The application was opposed by the ECK, the Returning Officer and a number of the other parliamentary candidates who had joined the dispute as interested parties. The substance of the ECK’s defence was that by the time the vote tallying exercise was violently disrupted, the results of 22 polling stations had not been tallied and documents for three ballot boxes had been destroyed. In these circumstances, the ECK argued, the final results could not be tallied or announced, and this prompted the ECK to exercise the power granted to it by regulation 25A of the National Assembly and Presidential Election Regulations “to postpone, annul, start or restart elections”.

The High Court observed that the ECK had not offered any explanation why some of the results had gone missing at the tallying stage when they had been received from the presiding officers from all the polling stations.

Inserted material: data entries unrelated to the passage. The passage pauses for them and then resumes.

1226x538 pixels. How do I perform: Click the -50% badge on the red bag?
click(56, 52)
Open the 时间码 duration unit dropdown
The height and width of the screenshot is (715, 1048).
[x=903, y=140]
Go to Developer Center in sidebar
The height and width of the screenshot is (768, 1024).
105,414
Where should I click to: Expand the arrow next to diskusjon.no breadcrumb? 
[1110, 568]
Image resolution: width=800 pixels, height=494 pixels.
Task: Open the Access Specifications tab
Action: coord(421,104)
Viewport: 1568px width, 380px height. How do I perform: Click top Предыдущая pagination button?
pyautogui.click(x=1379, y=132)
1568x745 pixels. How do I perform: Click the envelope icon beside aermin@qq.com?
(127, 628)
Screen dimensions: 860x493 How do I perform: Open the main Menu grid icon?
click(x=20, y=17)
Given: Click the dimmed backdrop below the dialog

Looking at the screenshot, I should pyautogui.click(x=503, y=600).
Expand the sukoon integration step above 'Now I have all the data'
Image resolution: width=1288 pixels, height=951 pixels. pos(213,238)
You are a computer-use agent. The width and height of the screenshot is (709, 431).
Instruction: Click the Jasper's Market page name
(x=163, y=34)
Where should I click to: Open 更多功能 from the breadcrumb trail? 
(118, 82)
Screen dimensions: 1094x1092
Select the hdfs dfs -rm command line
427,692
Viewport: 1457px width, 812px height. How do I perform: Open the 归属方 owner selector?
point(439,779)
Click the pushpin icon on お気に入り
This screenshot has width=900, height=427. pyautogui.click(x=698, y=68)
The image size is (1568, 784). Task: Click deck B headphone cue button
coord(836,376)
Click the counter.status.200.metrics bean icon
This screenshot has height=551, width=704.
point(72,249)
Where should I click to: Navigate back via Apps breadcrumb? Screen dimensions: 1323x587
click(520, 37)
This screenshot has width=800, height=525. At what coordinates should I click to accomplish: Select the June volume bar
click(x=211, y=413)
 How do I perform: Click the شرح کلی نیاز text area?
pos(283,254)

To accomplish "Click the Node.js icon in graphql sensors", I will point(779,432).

Further, regulations 25, 25A and section 34 of the National Assembly and Presidential Elections Act did not empower the ECK to cancel elections which had taken place. The law only empowered the ECK to postpone an election which had not started for the specific reasons spelt out in the Regulations. In canceling or postponing the elections, the ECK was exercising a power which is only given to an election court. “The objectives of the Electoral Law is to do justice to all the parties” said the Judges. “It is unacceptable that because some results were missing which ought to have been in the possession of the ECK and the returning officer and which had been signed for by the candidates or their agents at each polling station, that should prevent the announcement of the overall results”. This point was supported by the fact that the returning officer had admitted that the missing results could be retrieved from the secured ballot boxes and that they would not have made any difference to the overall result. Moreover, the returning officer had announced Mbugua as the winner during the tallying stage. The High Court reiterated that the issue of the missing ballot boxes and their effect on the overall result would have been a matter for an election court yet no such court could be constituted because the final result had not been announced.

In the High Court’s view, it would have been more consistent with the proper management of elections for the ECK to instruct the Returning Officer to complete the vote tallying rather than to “give in to the forces of anarchy and chaos”. Even after calm had returned to the country, the ECK could have applied to the Court to lift any order staying the tallying exercise and to proceed with and complete the exercise.

The Judges reiterated that they were not sitting as an election court considering an election petition but rather as a judicial review court asked to review the decision of an administrative body, i.e. the ECK. More particularly, they were sitting to determine whether the ECK had failed to discharge the duty placed upon it by law. It having been established that the ECK had failed in its duty, it was the Court’s duty to order the ECK to comply with the law and also to prohibit it from exercising a power that it did not have. ECK’s order cancelling, nullifying or postponing the Kamukunji elections was therefore quashed and an order was issued compelling it to tally the results for each candidate and to publicly declare and gazette the winning candidate.